=== Entries provided ===

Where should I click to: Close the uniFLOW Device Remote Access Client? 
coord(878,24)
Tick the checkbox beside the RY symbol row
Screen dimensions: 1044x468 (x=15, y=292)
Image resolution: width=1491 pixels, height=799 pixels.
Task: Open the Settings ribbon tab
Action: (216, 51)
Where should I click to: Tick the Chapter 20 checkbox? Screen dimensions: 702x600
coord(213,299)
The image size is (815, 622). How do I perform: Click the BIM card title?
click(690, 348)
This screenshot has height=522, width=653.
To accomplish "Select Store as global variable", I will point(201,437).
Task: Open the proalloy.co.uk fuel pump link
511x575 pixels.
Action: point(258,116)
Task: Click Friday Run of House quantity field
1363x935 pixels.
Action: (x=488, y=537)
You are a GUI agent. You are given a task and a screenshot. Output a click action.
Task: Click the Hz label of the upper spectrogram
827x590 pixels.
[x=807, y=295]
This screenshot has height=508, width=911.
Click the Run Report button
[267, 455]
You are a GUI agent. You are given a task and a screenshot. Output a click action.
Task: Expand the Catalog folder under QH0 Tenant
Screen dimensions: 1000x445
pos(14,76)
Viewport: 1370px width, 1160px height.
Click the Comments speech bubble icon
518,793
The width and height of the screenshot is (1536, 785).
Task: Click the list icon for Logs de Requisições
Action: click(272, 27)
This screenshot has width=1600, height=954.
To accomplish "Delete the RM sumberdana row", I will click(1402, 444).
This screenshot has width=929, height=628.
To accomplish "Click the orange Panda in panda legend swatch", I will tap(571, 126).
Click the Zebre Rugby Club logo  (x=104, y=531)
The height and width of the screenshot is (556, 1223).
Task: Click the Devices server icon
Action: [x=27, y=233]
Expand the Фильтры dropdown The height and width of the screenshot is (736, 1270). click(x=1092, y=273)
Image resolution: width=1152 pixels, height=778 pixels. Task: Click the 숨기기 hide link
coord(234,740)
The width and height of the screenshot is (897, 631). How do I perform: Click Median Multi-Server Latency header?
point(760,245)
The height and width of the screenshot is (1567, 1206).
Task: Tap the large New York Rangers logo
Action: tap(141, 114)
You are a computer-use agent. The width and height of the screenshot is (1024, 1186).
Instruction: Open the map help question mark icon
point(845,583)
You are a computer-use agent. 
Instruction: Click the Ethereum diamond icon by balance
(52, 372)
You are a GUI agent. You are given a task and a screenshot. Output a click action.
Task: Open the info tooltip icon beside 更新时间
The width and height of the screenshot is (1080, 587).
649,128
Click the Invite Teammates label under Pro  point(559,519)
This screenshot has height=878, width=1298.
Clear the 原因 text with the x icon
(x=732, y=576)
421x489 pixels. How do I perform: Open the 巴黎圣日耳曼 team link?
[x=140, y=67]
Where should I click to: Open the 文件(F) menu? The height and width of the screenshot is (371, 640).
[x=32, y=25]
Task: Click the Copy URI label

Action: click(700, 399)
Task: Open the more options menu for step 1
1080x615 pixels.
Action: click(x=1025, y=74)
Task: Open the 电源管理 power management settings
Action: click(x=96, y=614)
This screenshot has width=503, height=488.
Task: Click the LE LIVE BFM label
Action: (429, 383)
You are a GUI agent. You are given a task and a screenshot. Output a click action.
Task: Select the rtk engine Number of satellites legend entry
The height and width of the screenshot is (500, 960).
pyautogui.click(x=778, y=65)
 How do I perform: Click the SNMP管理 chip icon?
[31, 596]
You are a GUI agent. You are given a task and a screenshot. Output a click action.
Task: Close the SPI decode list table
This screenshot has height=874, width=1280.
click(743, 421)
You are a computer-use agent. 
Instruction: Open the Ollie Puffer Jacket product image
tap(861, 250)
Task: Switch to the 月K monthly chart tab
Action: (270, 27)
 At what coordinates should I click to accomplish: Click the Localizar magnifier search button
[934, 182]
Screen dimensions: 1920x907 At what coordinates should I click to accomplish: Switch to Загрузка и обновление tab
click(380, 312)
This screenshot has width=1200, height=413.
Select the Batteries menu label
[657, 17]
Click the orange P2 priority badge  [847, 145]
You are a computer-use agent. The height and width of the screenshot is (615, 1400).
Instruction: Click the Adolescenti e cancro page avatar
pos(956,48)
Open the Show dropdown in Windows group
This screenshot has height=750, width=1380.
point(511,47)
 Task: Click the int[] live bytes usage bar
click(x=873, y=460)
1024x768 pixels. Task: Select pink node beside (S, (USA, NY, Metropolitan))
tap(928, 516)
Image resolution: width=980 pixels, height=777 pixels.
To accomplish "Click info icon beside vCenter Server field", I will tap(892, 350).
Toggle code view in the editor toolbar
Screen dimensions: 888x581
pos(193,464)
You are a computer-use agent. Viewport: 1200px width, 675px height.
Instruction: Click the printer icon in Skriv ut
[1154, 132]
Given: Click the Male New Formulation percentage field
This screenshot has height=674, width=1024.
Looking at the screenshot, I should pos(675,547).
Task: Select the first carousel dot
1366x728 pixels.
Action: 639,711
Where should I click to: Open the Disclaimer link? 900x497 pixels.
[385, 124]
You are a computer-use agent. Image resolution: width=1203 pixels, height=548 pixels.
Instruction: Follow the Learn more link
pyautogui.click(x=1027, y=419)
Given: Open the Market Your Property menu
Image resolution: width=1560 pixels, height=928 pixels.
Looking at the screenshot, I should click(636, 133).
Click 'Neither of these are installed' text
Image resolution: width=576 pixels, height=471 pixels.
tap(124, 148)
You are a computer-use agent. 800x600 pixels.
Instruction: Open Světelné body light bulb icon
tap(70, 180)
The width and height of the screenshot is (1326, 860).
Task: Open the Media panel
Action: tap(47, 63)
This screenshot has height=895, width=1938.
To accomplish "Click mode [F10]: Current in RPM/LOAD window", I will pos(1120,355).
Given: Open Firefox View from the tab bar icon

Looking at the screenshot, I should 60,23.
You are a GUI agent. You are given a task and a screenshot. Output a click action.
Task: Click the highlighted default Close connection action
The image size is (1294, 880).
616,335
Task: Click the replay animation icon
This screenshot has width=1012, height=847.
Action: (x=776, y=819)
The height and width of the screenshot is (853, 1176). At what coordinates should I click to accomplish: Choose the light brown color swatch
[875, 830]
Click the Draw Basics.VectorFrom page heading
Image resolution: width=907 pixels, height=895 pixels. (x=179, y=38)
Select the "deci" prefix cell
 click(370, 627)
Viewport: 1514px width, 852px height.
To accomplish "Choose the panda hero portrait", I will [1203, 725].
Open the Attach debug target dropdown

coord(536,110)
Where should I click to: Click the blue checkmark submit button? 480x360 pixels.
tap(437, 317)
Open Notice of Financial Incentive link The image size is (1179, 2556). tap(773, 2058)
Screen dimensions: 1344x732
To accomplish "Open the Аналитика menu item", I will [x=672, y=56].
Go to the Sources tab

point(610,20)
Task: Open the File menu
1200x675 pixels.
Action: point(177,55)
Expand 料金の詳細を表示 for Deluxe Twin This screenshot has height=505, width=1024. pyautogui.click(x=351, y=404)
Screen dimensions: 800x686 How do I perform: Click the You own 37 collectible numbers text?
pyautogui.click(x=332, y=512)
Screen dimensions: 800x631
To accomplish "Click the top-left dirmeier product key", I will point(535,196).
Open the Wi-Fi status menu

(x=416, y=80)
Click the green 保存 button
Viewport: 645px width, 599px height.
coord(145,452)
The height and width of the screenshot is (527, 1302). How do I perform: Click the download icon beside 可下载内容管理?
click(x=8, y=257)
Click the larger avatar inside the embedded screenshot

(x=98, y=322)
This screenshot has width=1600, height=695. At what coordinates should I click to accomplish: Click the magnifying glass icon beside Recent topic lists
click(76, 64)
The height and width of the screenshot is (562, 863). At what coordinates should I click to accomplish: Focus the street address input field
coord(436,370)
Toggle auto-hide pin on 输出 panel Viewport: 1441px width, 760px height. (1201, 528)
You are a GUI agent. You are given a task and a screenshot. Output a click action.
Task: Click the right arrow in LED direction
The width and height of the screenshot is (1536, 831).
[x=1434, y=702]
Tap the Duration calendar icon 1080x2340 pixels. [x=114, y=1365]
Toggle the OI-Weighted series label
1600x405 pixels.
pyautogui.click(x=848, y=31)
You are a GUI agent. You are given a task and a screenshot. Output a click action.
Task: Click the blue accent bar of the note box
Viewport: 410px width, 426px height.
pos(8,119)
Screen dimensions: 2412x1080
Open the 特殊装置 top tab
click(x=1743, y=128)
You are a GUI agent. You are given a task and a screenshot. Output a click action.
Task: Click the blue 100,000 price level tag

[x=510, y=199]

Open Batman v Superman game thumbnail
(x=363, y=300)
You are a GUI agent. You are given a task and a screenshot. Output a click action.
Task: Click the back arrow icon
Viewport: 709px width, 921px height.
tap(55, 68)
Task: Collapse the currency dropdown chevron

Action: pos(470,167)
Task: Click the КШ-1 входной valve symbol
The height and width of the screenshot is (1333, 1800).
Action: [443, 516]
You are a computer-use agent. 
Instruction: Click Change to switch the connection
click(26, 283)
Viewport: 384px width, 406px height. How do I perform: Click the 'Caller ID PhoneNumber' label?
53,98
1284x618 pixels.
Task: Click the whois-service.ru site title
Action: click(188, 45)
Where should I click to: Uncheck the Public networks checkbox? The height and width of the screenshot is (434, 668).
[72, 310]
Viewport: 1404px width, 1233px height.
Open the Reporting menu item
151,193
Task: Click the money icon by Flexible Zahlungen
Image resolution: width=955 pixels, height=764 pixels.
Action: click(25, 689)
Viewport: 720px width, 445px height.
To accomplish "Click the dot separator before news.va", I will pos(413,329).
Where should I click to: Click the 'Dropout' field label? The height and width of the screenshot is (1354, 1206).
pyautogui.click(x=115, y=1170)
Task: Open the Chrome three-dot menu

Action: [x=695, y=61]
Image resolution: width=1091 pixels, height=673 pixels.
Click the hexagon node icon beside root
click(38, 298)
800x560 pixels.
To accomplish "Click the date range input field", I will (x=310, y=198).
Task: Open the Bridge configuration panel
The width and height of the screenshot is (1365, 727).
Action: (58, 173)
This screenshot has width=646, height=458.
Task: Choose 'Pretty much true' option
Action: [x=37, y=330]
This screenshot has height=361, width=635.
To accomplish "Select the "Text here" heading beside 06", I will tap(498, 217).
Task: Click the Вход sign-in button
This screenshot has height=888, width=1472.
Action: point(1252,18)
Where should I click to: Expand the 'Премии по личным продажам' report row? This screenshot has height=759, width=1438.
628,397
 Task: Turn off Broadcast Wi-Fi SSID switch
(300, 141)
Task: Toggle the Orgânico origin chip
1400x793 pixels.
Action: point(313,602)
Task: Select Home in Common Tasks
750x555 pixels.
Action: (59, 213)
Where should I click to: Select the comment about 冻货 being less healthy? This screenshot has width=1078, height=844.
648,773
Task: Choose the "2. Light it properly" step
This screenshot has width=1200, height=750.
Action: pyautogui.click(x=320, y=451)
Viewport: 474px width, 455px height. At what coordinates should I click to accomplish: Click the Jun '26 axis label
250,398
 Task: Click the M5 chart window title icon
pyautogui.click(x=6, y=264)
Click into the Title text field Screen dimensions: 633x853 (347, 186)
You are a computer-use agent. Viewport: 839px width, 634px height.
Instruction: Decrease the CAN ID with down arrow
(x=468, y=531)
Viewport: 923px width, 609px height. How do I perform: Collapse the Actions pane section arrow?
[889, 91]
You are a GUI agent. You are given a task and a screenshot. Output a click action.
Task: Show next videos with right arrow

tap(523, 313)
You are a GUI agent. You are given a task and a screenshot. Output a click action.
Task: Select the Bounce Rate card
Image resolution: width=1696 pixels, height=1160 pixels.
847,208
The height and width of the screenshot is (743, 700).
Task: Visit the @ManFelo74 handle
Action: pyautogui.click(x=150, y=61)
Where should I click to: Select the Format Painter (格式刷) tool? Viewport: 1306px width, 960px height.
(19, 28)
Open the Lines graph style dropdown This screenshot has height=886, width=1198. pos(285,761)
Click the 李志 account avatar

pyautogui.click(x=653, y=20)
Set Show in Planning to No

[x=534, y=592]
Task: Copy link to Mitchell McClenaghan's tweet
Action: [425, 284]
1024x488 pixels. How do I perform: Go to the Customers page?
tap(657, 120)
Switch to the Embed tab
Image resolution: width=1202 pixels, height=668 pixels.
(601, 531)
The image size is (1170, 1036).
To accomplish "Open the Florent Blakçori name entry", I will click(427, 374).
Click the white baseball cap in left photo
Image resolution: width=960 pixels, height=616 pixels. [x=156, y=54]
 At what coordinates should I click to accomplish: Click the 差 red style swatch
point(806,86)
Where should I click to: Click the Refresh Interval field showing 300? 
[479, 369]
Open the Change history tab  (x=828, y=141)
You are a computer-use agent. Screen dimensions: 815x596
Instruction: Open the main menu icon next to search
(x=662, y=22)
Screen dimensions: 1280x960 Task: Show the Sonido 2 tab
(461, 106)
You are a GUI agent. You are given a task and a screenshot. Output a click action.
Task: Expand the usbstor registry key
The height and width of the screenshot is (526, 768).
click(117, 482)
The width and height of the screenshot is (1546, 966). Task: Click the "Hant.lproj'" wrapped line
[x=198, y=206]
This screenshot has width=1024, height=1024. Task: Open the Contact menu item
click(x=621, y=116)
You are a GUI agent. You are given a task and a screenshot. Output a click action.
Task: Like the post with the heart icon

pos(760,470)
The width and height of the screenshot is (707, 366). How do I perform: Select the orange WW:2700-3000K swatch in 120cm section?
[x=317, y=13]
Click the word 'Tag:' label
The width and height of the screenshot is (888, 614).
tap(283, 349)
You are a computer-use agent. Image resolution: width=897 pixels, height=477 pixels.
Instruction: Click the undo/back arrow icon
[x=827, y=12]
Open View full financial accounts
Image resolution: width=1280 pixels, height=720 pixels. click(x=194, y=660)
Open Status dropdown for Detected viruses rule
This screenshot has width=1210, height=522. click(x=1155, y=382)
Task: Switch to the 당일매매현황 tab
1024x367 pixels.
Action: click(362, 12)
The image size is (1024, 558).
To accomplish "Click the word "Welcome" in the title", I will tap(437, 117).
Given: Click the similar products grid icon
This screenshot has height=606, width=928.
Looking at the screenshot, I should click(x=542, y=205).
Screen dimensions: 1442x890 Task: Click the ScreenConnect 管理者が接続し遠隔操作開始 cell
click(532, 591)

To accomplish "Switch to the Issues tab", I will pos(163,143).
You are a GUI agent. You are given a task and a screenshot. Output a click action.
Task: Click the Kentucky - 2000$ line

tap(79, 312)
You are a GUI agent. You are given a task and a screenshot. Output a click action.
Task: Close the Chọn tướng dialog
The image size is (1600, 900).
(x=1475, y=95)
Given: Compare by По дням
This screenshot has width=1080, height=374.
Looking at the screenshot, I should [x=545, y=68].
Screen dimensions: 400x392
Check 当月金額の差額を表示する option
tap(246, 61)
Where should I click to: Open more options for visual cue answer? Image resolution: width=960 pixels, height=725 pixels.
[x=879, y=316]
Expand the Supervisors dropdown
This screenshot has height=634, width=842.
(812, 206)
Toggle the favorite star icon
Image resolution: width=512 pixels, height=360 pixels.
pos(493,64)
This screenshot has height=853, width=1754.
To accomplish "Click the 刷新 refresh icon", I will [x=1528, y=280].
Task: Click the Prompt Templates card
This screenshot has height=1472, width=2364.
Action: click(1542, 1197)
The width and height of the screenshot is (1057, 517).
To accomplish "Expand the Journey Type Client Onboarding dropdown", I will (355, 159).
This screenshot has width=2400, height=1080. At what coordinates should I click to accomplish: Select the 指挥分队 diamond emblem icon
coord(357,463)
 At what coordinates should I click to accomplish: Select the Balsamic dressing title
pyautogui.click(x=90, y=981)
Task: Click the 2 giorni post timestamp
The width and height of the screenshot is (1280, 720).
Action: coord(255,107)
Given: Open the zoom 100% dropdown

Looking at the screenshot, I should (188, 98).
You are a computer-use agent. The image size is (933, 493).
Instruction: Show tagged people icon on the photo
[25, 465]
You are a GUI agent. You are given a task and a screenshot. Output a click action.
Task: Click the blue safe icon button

===

#### Task prompt
Which lines above hold the string "entry"? Please copy all of them.

#### Solution to this task
Task: Select the rtk engine Number of satellites legend entry
To accomplish "Open the Florent Blakçori name entry", I will click(427, 374).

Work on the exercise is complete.